** The input follows **

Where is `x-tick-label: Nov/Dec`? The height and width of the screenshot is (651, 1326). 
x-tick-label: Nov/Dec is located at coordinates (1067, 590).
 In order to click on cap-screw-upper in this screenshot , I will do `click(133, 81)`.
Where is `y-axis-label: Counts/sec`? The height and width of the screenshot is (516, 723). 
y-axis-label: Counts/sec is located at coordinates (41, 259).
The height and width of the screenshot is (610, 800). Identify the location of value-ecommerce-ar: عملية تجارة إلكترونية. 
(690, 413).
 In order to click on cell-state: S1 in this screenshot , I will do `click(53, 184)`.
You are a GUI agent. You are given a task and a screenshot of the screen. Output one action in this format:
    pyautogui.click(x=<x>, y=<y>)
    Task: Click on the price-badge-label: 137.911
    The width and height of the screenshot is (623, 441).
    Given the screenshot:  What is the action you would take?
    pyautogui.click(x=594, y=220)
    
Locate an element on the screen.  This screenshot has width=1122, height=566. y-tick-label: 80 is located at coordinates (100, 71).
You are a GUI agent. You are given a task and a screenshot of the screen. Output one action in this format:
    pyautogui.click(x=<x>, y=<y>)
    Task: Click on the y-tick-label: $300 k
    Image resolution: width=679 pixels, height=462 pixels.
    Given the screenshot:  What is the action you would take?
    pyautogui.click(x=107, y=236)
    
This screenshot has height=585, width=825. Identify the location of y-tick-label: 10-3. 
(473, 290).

** End of The input **

**Assignment**
Reproduce the records above word for word, from the line containing "is (516, 723)." through the end of the records.

**Exercise response**
Where is `y-axis-label: Counts/sec`? The height and width of the screenshot is (516, 723). 
y-axis-label: Counts/sec is located at coordinates (41, 259).
The height and width of the screenshot is (610, 800). Identify the location of value-ecommerce-ar: عملية تجارة إلكترونية. 
(690, 413).
 In order to click on cell-state: S1 in this screenshot , I will do `click(53, 184)`.
You are a GUI agent. You are given a task and a screenshot of the screen. Output one action in this format:
    pyautogui.click(x=<x>, y=<y>)
    Task: Click on the price-badge-label: 137.911
    The width and height of the screenshot is (623, 441).
    Given the screenshot:  What is the action you would take?
    pyautogui.click(x=594, y=220)
    
Locate an element on the screen.  This screenshot has width=1122, height=566. y-tick-label: 80 is located at coordinates (100, 71).
You are a GUI agent. You are given a task and a screenshot of the screen. Output one action in this format:
    pyautogui.click(x=<x>, y=<y>)
    Task: Click on the y-tick-label: $300 k
    Image resolution: width=679 pixels, height=462 pixels.
    Given the screenshot:  What is the action you would take?
    pyautogui.click(x=107, y=236)
    
This screenshot has height=585, width=825. Identify the location of y-tick-label: 10-3. 
(473, 290).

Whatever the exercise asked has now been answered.